Quando però, al posto di un lavoro quantomeno sufficiente che possa far spostare l’obiettivo della rinascita di almeno un altro paio d’anni, ti ritrovi invece per le mani l’album più brutto mai scritto nella sua folta discografia, ti girano i cosiddetti "cinque minuti", ed a ragione direi! L’impressione che si ha ascoltando questo lavoro è che Tori si sia messa al piano, suonando a caso il suo strumento d’elezione. Dopo aver messo insieme una linea melodica vagamente ascoltabile, ha chiamato a sé il resto della band ed il marito per mettere tutto su cd. Nella legge globale che governa il caso, su 17 esperimenti può anche capitare che qualcuno riesca vagamente decentemente, ma non per talento o ispirazione... Magari! Solo per pura fortuna!

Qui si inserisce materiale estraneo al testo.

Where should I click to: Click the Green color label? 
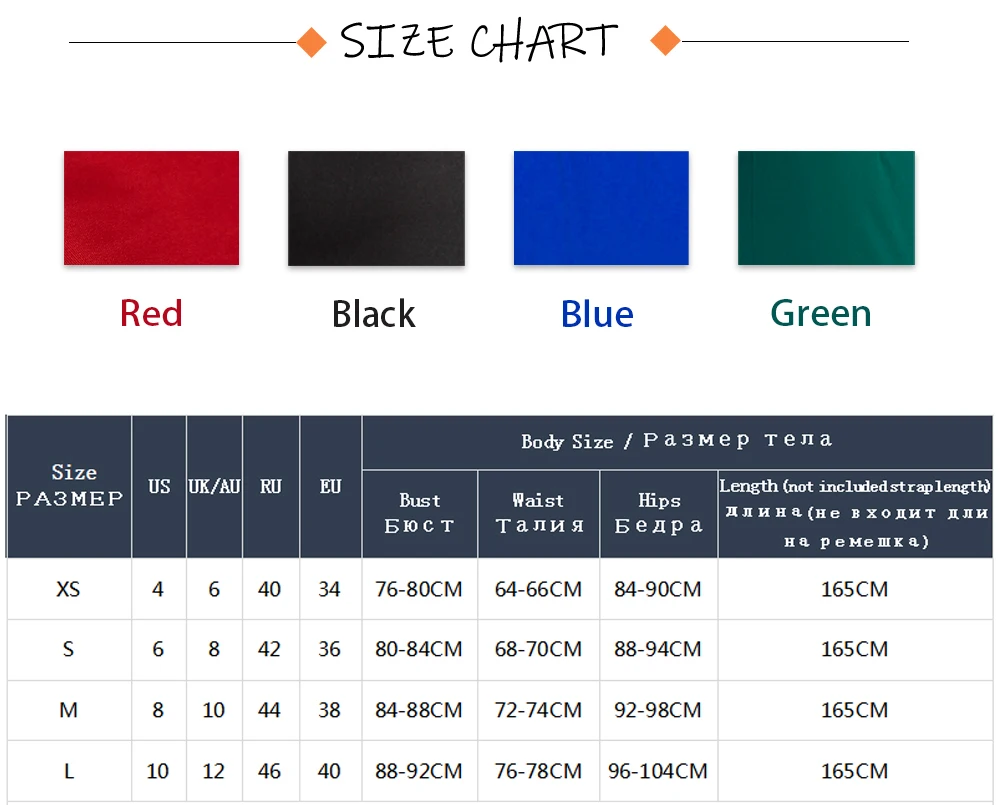click(x=821, y=313)
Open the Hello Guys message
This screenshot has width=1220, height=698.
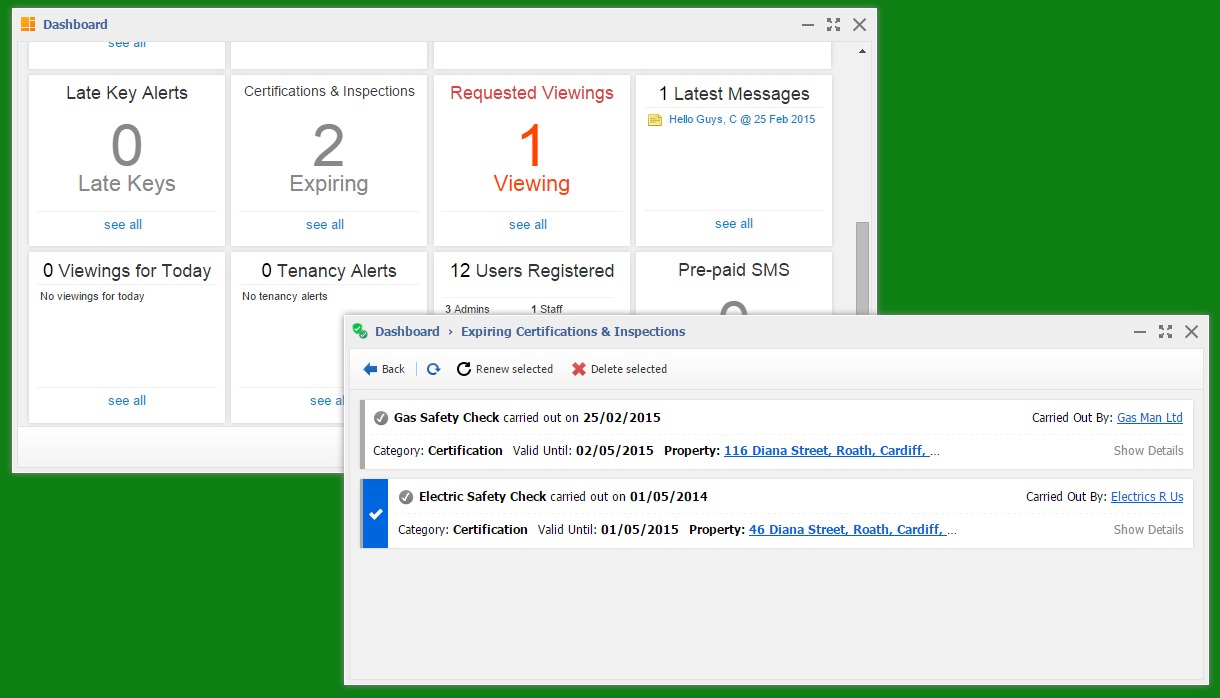tap(741, 119)
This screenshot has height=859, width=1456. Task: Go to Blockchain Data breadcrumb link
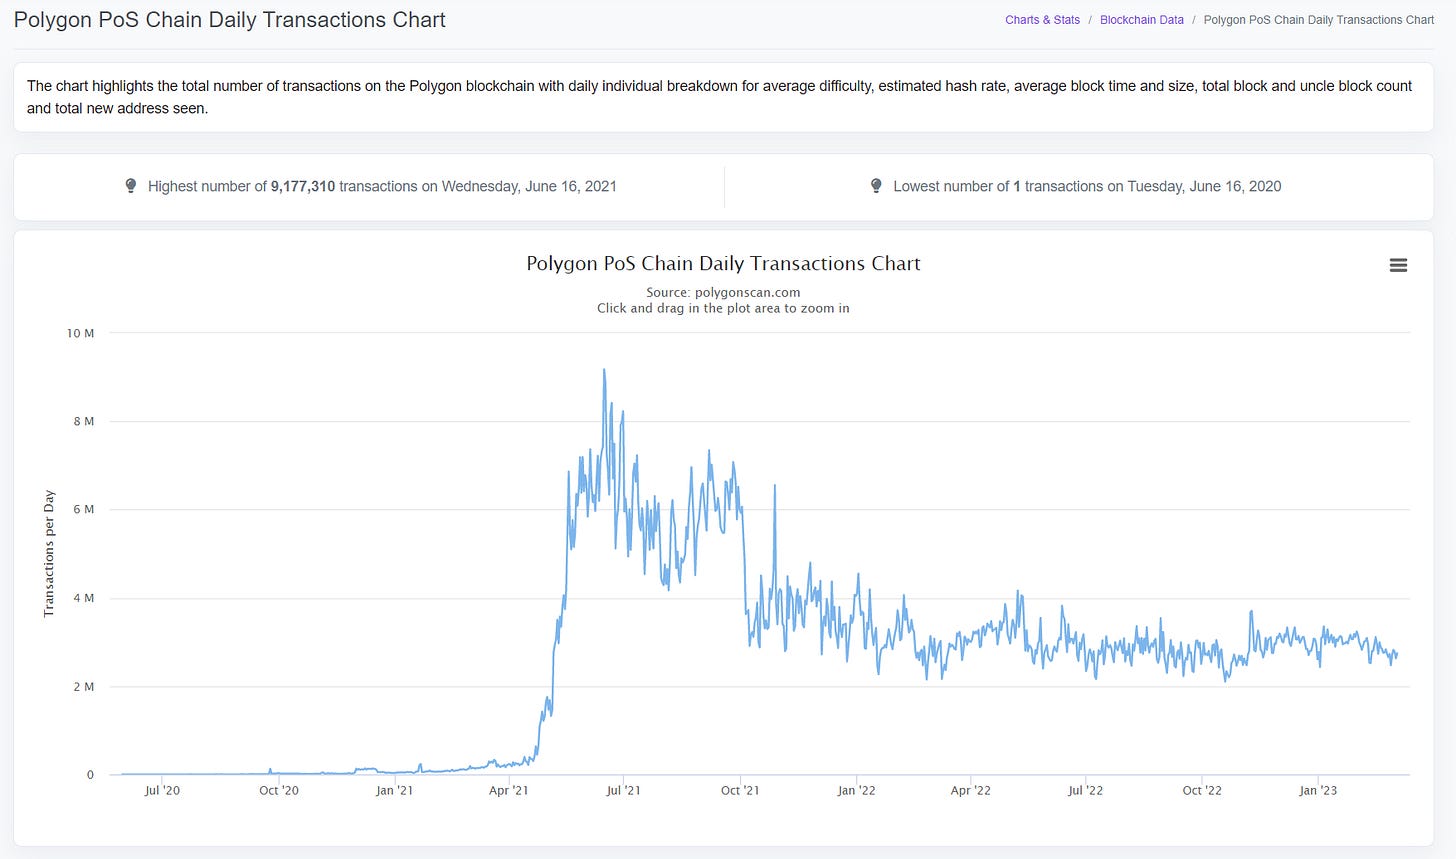[x=1142, y=20]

Capita quindi che, in un’accozzaglia sonora senza capo né coda (e pure prodotta male), si ritrovi vagamente la Tori del capolavoro “From The Choirgirl Hotel” (dov’è quella donna oggi, Tori?) nell’iniziale “Give”, oppure che la pacata eleganza degli episodi meglio riusciti di “Scarlet’s Walk” rivivino leggermente nel primo singolo “Welcome To England”, oppure ancora che il pop scanzonato di “500 miles” faccia, quantomeno, trascorrere i quattro minuti della canzone con insolita leggerezza (per quanto riguarda questo album), con un bel sorriso sulle labbra. Inezie comunque: questo album è stato già difficile ascoltarlo una prima volta per mio puro sfizio personale, un’agonia soffocante il doverlo riascoltare per consolidare le idee che hanno portato alla stesura di questa recensione.

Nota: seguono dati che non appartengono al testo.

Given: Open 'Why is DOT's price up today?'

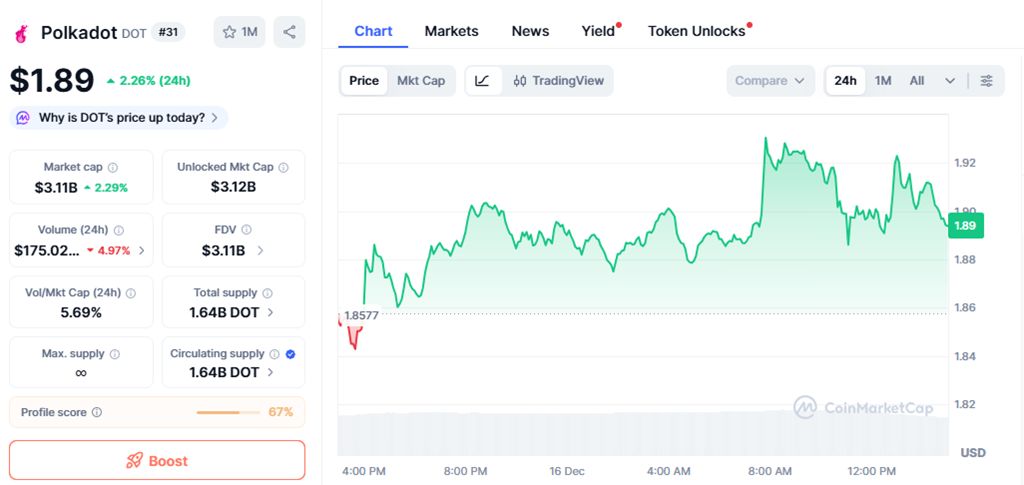Looking at the screenshot, I should point(119,118).
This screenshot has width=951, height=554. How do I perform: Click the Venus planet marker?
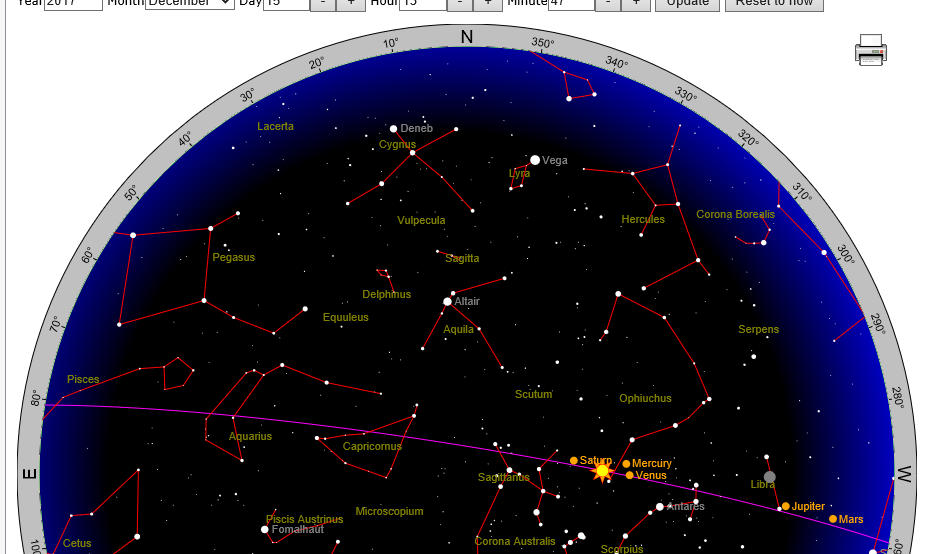pyautogui.click(x=629, y=475)
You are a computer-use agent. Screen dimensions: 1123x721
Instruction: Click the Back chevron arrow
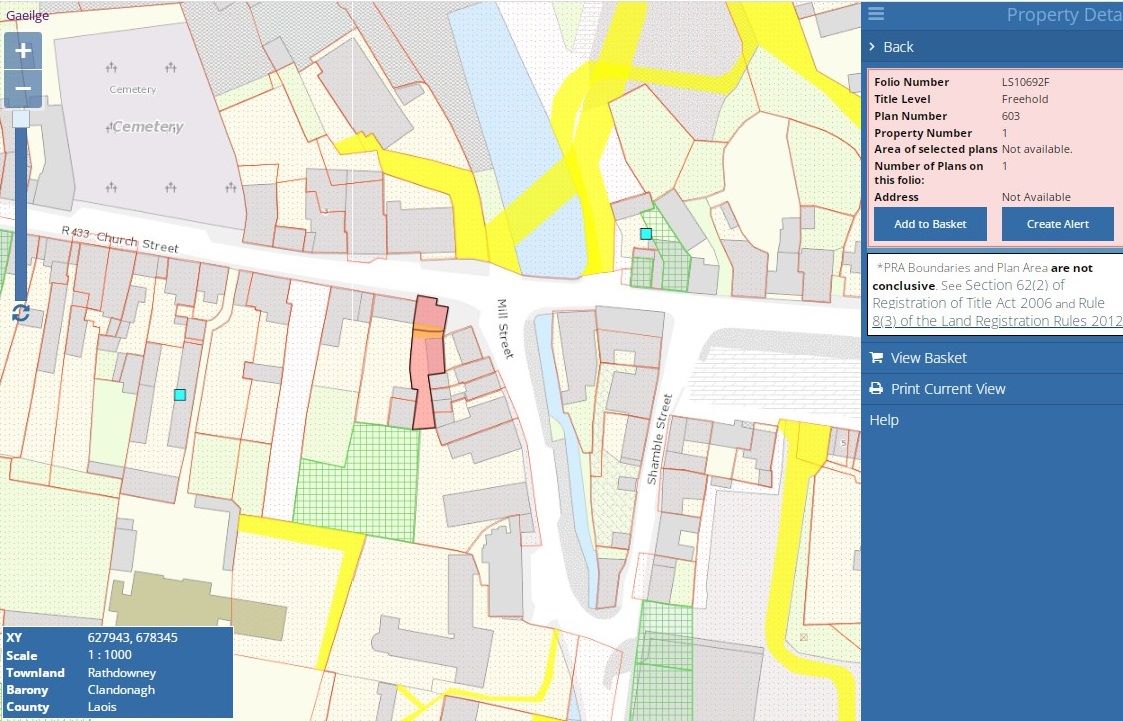tap(873, 47)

Insomma, ragazzi… Forse è davvero il caso di realizzare che Tori Amos è alla frutta, che non tornerà mai più ad essere quella di prima… D’altronde, come sarebbe possibile? Non c’è davvero più spazio per il dolore che porta alla nascita di canzoni come “Precious Things” o “Father Lucifer”, non c’è più spazio per la disperazione che porta ad una “Hey Jupiter” piuttosto che ad una “Northern Lad”. Oggi Tori è sposata, felice con la sua bambina… La sua unica preoccupazione è quella di far uscire un cd ogni due anni, sperando che i suoi fan continuino ad aggrapparsi a quella speranza immortale di cui ho scritto all’inizio, in modo tale da rimpinguare le casse per potersi continuare ad iniettare botox in tranquillità per i prossimi due anni, ovvero prima del parto dell’ennesimo, terribile album.

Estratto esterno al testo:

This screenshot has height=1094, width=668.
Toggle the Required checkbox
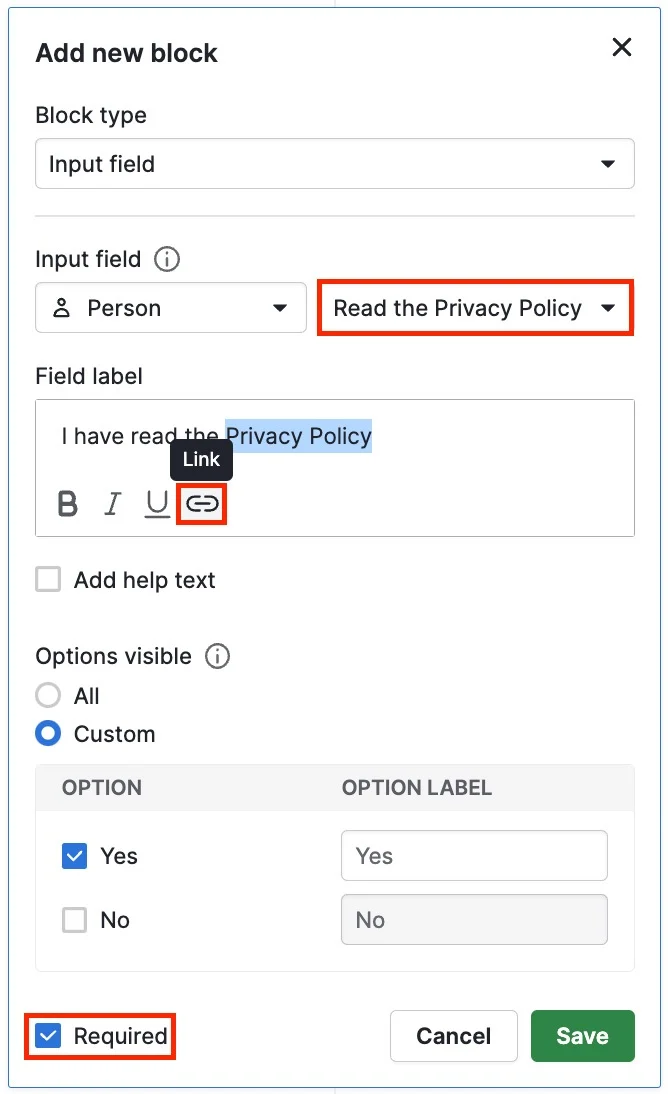click(49, 1036)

L’unica consolazione che mi rimane è questa, quando penso oggi a Tori Amos: che ci sarà qualcuno come gli Y Kant Turi Read che riusciranno a trovare la forza necessaria per farci cedere in una risata consolatrice. Di cosa sto parlando? Seguite questo link e lo scoprirete (e, già che ci siete, cliccate su “ulteriori informazioni”, in modo da leggere il testo). Se “Strong Black Vine” suonasse così bene sul cd come la versione Turi che vi ho appena proposto, il voto in fondo all’articolo sarebbe stato decisamente più generoso. Sì, sto scherzando… ma fino ad un certo punto: nel senso che ritengo seriamente l’opera della parodia italiana di Tori superiore a Tori stessa, oramai. D’altronde, non si dice forse che “è meglio ridere per non piangere”?